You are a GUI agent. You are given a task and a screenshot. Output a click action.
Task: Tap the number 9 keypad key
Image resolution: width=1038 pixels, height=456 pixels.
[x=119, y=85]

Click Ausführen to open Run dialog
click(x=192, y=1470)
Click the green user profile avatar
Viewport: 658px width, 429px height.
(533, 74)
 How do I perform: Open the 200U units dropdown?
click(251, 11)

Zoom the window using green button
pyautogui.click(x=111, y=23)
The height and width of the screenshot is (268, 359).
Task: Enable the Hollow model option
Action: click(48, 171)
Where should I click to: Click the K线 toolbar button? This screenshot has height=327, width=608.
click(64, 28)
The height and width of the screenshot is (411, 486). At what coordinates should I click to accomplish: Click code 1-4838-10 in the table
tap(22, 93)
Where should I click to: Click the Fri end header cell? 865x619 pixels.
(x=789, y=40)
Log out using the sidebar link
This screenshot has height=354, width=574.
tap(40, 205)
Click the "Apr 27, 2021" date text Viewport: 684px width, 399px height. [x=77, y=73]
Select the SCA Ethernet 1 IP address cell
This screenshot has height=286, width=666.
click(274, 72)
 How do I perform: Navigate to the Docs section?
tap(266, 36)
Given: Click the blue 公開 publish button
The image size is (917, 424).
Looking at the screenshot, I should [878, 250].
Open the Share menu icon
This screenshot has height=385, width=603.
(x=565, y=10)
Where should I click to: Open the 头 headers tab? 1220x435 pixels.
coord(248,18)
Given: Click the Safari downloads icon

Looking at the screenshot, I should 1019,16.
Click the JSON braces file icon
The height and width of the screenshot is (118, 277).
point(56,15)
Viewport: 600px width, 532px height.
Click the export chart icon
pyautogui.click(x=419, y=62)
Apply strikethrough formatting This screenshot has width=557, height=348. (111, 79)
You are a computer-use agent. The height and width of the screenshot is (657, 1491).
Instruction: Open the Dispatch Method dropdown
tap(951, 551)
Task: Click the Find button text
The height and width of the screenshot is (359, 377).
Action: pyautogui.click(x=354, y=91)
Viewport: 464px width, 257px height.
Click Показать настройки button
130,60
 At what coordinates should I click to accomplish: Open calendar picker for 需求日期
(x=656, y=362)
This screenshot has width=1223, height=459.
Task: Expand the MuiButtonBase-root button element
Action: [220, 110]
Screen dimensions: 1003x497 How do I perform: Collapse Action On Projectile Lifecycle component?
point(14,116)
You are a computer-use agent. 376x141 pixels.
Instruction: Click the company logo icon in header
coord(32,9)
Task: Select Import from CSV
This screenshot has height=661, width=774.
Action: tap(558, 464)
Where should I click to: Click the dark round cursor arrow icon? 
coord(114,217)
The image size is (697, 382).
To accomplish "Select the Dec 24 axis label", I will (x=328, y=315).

++++++++++

What to work on:
Output the data above in full and exactly.

Output below:
You are a GUI agent. You are given a task and a screenshot. Output a click action.
Task: Tap the number 9 keypad key
Image resolution: width=1038 pixels, height=456 pixels.
[x=119, y=85]

Click Ausführen to open Run dialog
click(x=192, y=1470)
Click the green user profile avatar
Viewport: 658px width, 429px height.
(533, 74)
 How do I perform: Open the 200U units dropdown?
click(251, 11)

Zoom the window using green button
pyautogui.click(x=111, y=23)
The height and width of the screenshot is (268, 359).
Task: Enable the Hollow model option
Action: click(48, 171)
Where should I click to: Click the K线 toolbar button? This screenshot has height=327, width=608.
click(64, 28)
The height and width of the screenshot is (411, 486). At what coordinates should I click to accomplish: Click code 1-4838-10 in the table
tap(22, 93)
Where should I click to: Click the Fri end header cell? 865x619 pixels.
(x=789, y=40)
Log out using the sidebar link
This screenshot has height=354, width=574.
tap(40, 205)
Click the "Apr 27, 2021" date text Viewport: 684px width, 399px height. [x=77, y=73]
Select the SCA Ethernet 1 IP address cell
This screenshot has height=286, width=666.
click(274, 72)
 How do I perform: Navigate to the Docs section?
tap(266, 36)
Given: Click the blue 公開 publish button
The image size is (917, 424).
Looking at the screenshot, I should [878, 250].
Open the Share menu icon
This screenshot has height=385, width=603.
(x=565, y=10)
Where should I click to: Open the 头 headers tab? 1220x435 pixels.
coord(248,18)
Given: Click the Safari downloads icon

Looking at the screenshot, I should 1019,16.
Click the JSON braces file icon
The height and width of the screenshot is (118, 277).
point(56,15)
Viewport: 600px width, 532px height.
Click the export chart icon
pyautogui.click(x=419, y=62)
Apply strikethrough formatting This screenshot has width=557, height=348. (111, 79)
You are a computer-use agent. The height and width of the screenshot is (657, 1491).
Instruction: Open the Dispatch Method dropdown
tap(951, 551)
Task: Click the Find button text
The height and width of the screenshot is (359, 377).
Action: pyautogui.click(x=354, y=91)
Viewport: 464px width, 257px height.
Click Показать настройки button
130,60
 At what coordinates should I click to accomplish: Open calendar picker for 需求日期
(x=656, y=362)
This screenshot has width=1223, height=459.
Task: Expand the MuiButtonBase-root button element
Action: [220, 110]
Screen dimensions: 1003x497 How do I perform: Collapse Action On Projectile Lifecycle component?
point(14,116)
You are a computer-use agent. 376x141 pixels.
Instruction: Click the company logo icon in header
coord(32,9)
Task: Select Import from CSV
This screenshot has height=661, width=774.
Action: tap(558, 464)
Where should I click to: Click the dark round cursor arrow icon? 
coord(114,217)
The image size is (697, 382).
To accomplish "Select the Dec 24 axis label", I will (x=328, y=315).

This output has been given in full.